His name is Warren.
We met at a 35+ New Year's Eve dance and he simply took my breath away. Sure, he was a little slow. And he definitely did not have much to say. But I think I liked the possessive look he got in his eye when I danced with Mike and Robert later. He didn't have to tell me that he loved me, he said it with his dead fish-like hands and inability to hold me close while we danced. This, of course, was due to his large belly that stuck so far out, I thought he would be a good double for Santa. I'm not really sure what we will do for a wedding - when, where and more importantly why.
Never mind. I guess it is a good thing that the ring is on loan.
I spent Christmas in Ohio. You've already read about the Christmas miracle-bonus that allowed me to play for a ticket. I will also say that I was very blessed to be leaving on 24 Dec without so much as a delay for weather for any of my flights whether they were out/in to Salt Lake, Columbus and Detroit or Dayton. I really, really enjoyed being home - I always do, but this year was particularly great.
First, I completely underestimated exactly how CUTE my niece is. Kelsie is totally her own person and is so funny - she just cracks me up. I love her to pieces and it was so hard to leave her. Even though, she doesn't like me very much. She cuddled with me once. She cried most other times I didn't have food in my hands that I was trying to bribe her with. She eats nonstop, and she eats everything. It didn't matter that we tried avocado, olives and random other things. She ate it all. And she wanted more, always more. I loved watching her dance with her toys, and walking like a drunk and spitting all over Mom in church. And reaching out for Amy while she sat on the stand trying to give a talk. And her laugh. And even her cry. She's just SO CUTE!
I got two hugs and two "I love yous" from Mark. Miracle.
I spent time with some peeps from high school. One is in Washington DC at the White House. The other works on the show Brothers and Sisters (with Sally Field) in LA. Just a reminder: I'm an office manager at a small architecture firm one class shy of my degree. *shrugs shoulders*
Brad cracked me up when the following conversation took place:
"I just can't understand why he hasn't kissed her yet. Guys know whether or not they want to kiss a girl in like, five seconds. Back me up, Brad," I said trying to figure out the curling ribbon on my present.
"Brad doesn't know," My mom said in denial. "You're too young to know."
"No I'm not and Yeah I do."
I look to my mom triumphantly and say, "Aren' I right, Brad?"
"Just remember Brad, don't give your kisses out like pretzels," I say, quoting a line from somewhere I'd heard sometime. (It may be written somewhere in the margins or my scriptures.)
"Can't help it - I've got a whole pretzel stand!"
I die laughing. My mom looks at him shocked and then cracks a smile before he heads to bed. "Alright, Pretzel Man," my mom says, "How about a kiss for your mother."
And he leaned over and kisser her, then me, on the cheek.
I freakin' love that kid.
A shout out to my buds Esther and Mindy. I can't believe we are all so one-track minded. It's sad really. But I'm so glad that I'm not the only one.
And then the trip was over. It was way, way too short. But my office was glad to get me back and even though I meant to work only a half day today, I ended up staying until 5:00 p.m. And busy too.
I think in general, 2010 is shaping up to be an interesting year for me already. I had the best ribeye of my life at Christopher's, thank you Roberta!
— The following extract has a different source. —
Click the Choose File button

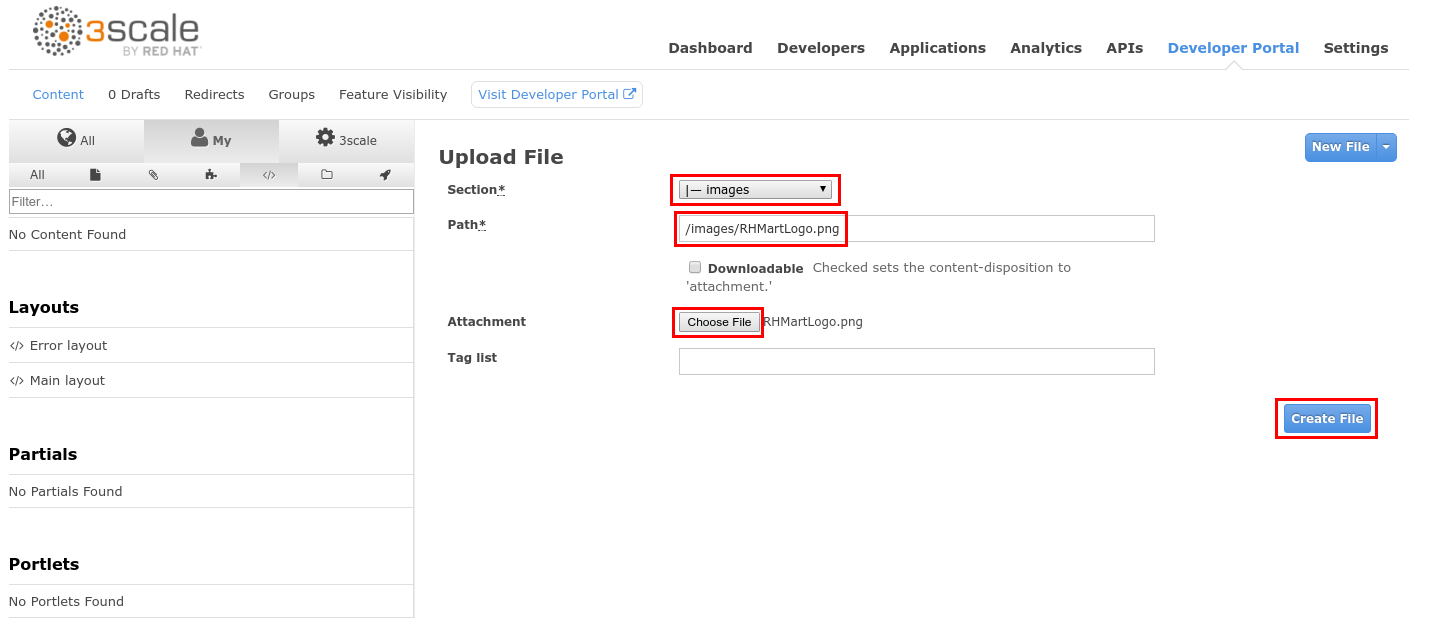718,322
It was seriously expensive and well-worth getting all gussied up for. Then Roberta and I hit the 35+ New Year's Eve Dance. You thought I was kidding about that? I wasn't. I was the youngest, hottest thing there. Turns out, old people are total floozies. And only seem to have one thing on their minds! Nevertheless, I was asked to dance by quite a few bachelors. And while none struck my fancy, the Knight with the beat up truck asked if he could take me out sometime. Thank goodness for Roberta, defending my young, innocence. He had to be twice my age AT LEAST. I must admit that I looked around the room at 12:00 a.m. on January 1, 2010 and prayed - PRAYED - that I was not looking into the crystal ball of my future in 10 years. I think I would rather die. Regardless, it was "fun".
And then I went and hung out with a friend and I am just now typing all of this up. It is late. I will be moving tomorrow... if I ever get out of bed. And there is much yet to be done!
Happy 2010! May the whole year be as interesting and low-key as this evening has been for me. And thanks again, Roberta for dinner and the dance.